Il résulte de ce qui précède que le redressement est justifié, le jugement devant être infirmé de ce chef.
Sur le chef de redressement n°2 :
Il résulte de la lettre d’observations les constatations suivantes :
'La société a exonéré de cotisations d’assurance chômage les rémunérations de M. [R] car il exerçait la fonction de gérant du restaurant.
Elle a appliqué les réductions générales de cotisations sur ses rémunérations qui sont conditionnées à l’obligation d’assurance contre le risque de privation d’emploi.
Les réductions ne sont pas justifiées', ce qui a entraîné un redressement de 4 748 euros.
La société soutient en substance que M. [R] bénéficiait d’un contrat de travail en qualité de directeur de restaurant qu’il cumulait avec ses fonctions de gérant non rémunérées ; que le gérant minoritaire était légitime à ne pas cotiser à l’assurance chômage qui n’aurait pas reconnu l’existence de son contrat de travail ; que l’URSSAF en justifiant ce chef de redressement par l’absence de cotisation au régime de l’assurance chômage ajoute une condition au dispositif dit réduction Fillon prévu par l’article L.241-13 II du code de la sécurité sociale.
L’URSSAF réplique en substance qu’en l’absence de cotisations acquittées sur la rémunération de M. [R] au régime d’assurance chômage, le redressement a été opéré à juste titre.
L’article L.241-13 II du code de la sécurité sociale, dans sa version applicable à la date d’exigibilité des cotisations, prévoit que la réduction s’applique aux gains et rémunérations versées aux salariés, au titre desquels l’employeur est soumis à l’obligation d’assurance contre le risque de privation d’emploi.
En l’espèce, force est de constater que la société a produit le contrat de travail de M. [R] (pièce n° 10 de ses productions) postérieurement aux opérations de contrôle. En tout état de cause cet élément est insuffisant pour établir que M. [R] n’était pas soumis au régime d’assurance chômage. La société reconnaissant ne pas avoir cotisé au titre des rémunérations versées à M. [R] au régime d’assurance chômage, le redressement est justifié, le jugement devant être confirmé de ce chef.

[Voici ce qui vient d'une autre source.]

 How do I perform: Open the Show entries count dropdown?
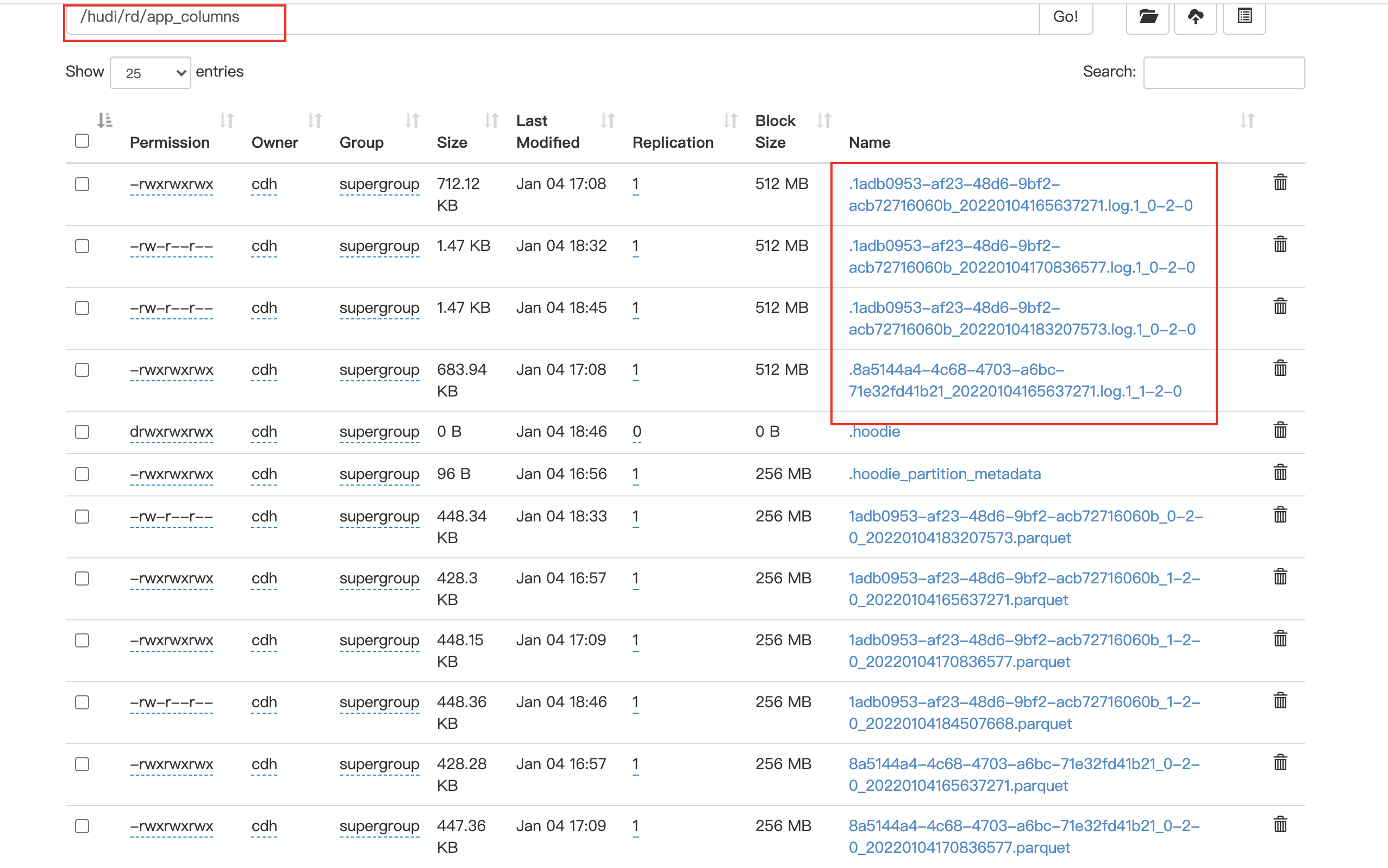(151, 73)
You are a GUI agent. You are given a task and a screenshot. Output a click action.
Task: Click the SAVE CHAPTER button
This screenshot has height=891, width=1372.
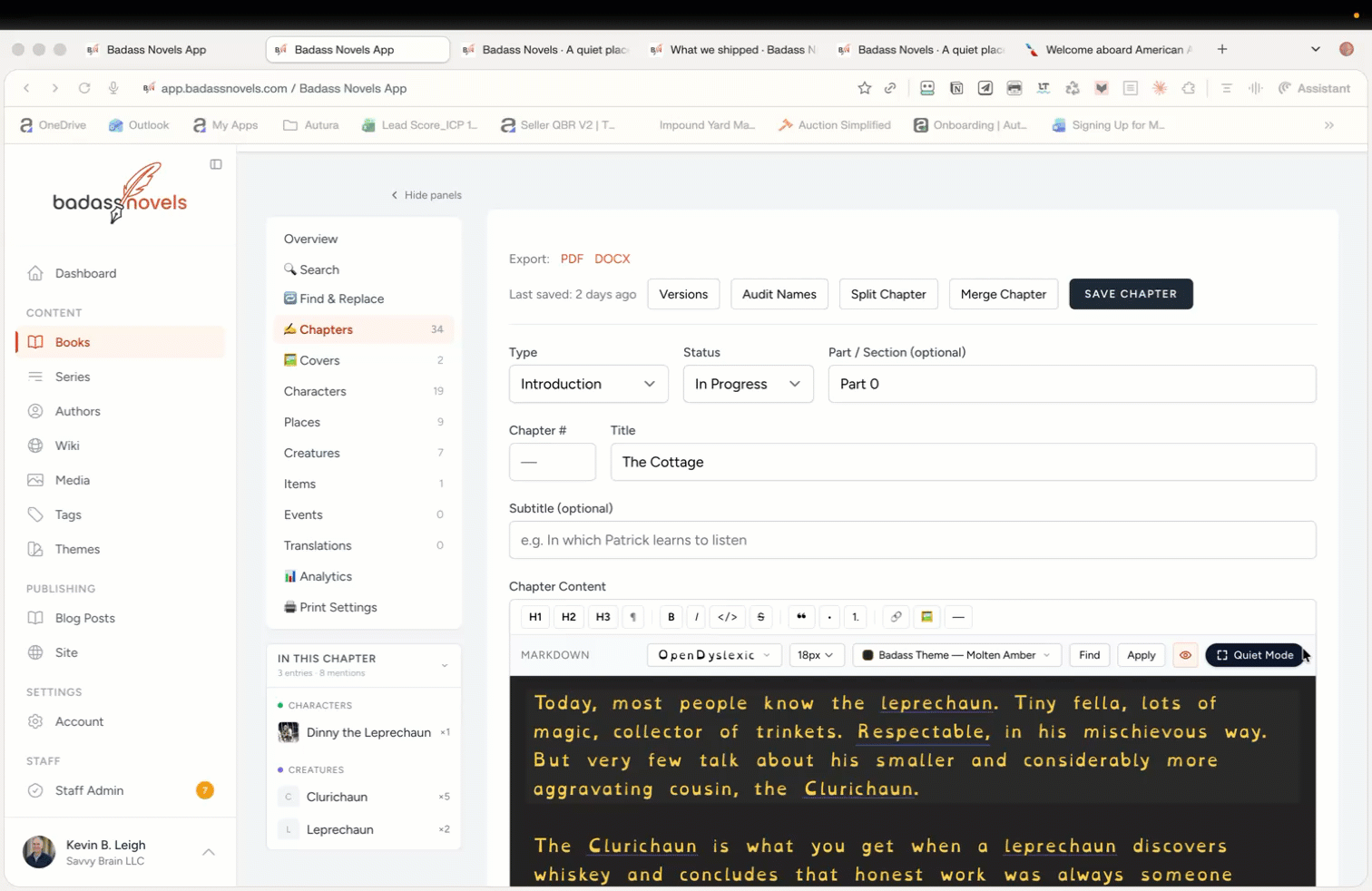pyautogui.click(x=1130, y=294)
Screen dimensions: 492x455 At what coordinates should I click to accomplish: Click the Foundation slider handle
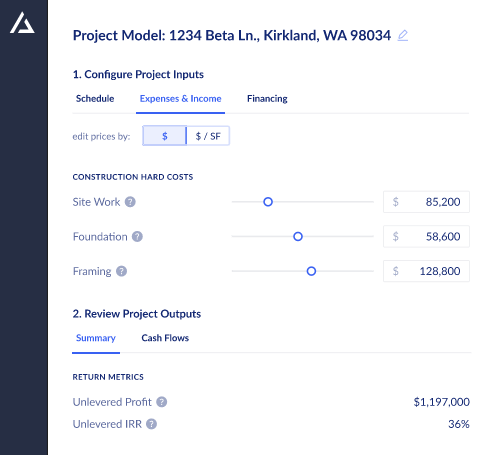click(x=298, y=237)
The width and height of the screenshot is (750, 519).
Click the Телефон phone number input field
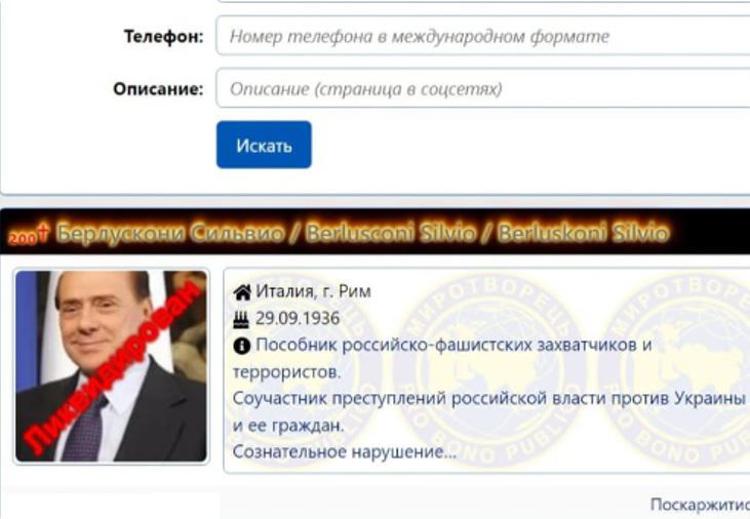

Sur le chef de redressement n° 4 : forfait social – assiette-cas général :
Ledit chef de redressement n’a pas été soumis à la commission de recours amiable et n’est pas contesté.
Sur les autres demandes :
Chacune des parties succombant partiellement, les dépens seront laissés à leur charge et elles seront déboutées de leur demande au titre de l’article 700 du code de procédure civile.
PAR CES MOTIFS :
LA COUR,
DÉCLARE les appels recevables ;
INFIRME le jugement déféré en ce qu’il a annulé le chef de redressement n° 1 et en ce qu’il a validé la contrainte du 12 mars 2018 uniquement sur les chefs de redressement n° 2 et 4 ;
Statuant à nouveau de ces chefs ;
DIT que le chef de redressement n° 1 : avantage en nature nourriture (3 922 euros de cotisations) est justifié ;
VALIDE la contrainte du 12 mars 2018 sur les chefs de redressement n° 1, 2 et 4 ;
CONFIRME le jugement pour le surplus ;
Y additant,
DÉBOUTE les parties de leurs demandes au titre de l’article 700 du code de procédure civile ;
LAISSE les dépens d’appel à la charge de chacune des parties.